■ About this exercise ■
Exactly the lines from the one with "The height and" to the end of the listing must be repeated, both ends included, with nothing added.

+ + + + + + +

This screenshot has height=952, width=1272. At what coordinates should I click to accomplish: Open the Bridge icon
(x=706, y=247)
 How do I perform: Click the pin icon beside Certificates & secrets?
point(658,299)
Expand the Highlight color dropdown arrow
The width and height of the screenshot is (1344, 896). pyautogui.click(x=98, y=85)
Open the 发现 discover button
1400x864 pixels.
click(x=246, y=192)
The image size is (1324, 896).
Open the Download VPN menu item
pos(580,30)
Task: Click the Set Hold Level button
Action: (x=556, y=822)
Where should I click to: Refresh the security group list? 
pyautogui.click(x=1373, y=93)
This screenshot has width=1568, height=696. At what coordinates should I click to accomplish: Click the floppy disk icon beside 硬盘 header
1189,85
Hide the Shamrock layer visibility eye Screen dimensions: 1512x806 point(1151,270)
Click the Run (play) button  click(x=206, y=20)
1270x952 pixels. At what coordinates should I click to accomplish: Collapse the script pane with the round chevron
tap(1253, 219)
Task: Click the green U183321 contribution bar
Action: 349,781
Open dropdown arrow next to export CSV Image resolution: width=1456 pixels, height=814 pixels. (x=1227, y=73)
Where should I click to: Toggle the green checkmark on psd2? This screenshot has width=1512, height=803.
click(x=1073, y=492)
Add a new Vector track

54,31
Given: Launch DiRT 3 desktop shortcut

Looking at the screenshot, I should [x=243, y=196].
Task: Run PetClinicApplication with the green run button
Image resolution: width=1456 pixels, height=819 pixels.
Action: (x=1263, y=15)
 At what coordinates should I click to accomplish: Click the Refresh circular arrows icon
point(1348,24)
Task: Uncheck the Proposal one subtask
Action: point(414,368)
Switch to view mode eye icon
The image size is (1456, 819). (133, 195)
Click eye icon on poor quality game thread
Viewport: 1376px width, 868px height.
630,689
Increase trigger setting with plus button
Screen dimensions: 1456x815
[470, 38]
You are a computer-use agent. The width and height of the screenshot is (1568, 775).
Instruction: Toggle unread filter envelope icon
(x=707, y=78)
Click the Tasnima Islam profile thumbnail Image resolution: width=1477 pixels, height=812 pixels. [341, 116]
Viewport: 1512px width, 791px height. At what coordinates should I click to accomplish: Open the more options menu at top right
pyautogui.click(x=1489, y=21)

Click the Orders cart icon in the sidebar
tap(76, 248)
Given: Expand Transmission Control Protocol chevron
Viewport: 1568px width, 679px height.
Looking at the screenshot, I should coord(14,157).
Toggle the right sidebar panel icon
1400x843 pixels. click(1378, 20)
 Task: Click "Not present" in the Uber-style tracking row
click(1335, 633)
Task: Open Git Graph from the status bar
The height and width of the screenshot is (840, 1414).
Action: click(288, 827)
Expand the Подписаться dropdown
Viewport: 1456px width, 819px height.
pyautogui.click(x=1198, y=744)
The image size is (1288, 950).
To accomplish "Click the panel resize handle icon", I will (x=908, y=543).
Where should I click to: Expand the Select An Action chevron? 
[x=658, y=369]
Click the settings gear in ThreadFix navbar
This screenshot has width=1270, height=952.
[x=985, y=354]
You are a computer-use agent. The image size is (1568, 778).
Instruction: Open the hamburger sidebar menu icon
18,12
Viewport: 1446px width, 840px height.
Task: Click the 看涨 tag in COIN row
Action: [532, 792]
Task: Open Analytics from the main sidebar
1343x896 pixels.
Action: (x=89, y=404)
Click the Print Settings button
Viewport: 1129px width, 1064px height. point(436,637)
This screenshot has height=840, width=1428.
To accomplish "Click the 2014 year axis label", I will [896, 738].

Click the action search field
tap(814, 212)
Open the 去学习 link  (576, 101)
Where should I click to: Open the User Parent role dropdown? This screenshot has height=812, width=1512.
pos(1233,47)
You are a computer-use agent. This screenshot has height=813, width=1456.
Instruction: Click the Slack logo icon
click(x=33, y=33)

+ + + + + + +

■ Written response ■
The height and width of the screenshot is (840, 1414).
Action: click(288, 827)
Expand the Подписаться dropdown
Viewport: 1456px width, 819px height.
pyautogui.click(x=1198, y=744)
The image size is (1288, 950).
To accomplish "Click the panel resize handle icon", I will (x=908, y=543).
Where should I click to: Expand the Select An Action chevron? 
[x=658, y=369]
Click the settings gear in ThreadFix navbar
This screenshot has width=1270, height=952.
[x=985, y=354]
You are a computer-use agent. The image size is (1568, 778).
Instruction: Open the hamburger sidebar menu icon
18,12
Viewport: 1446px width, 840px height.
Task: Click the 看涨 tag in COIN row
Action: [532, 792]
Task: Open Analytics from the main sidebar
1343x896 pixels.
Action: (x=89, y=404)
Click the Print Settings button
Viewport: 1129px width, 1064px height. point(436,637)
This screenshot has height=840, width=1428.
To accomplish "Click the 2014 year axis label", I will [896, 738].

Click the action search field
tap(814, 212)
Open the 去学习 link  (576, 101)
Where should I click to: Open the User Parent role dropdown? This screenshot has height=812, width=1512.
pos(1233,47)
You are a computer-use agent. This screenshot has height=813, width=1456.
Instruction: Click the Slack logo icon
click(x=33, y=33)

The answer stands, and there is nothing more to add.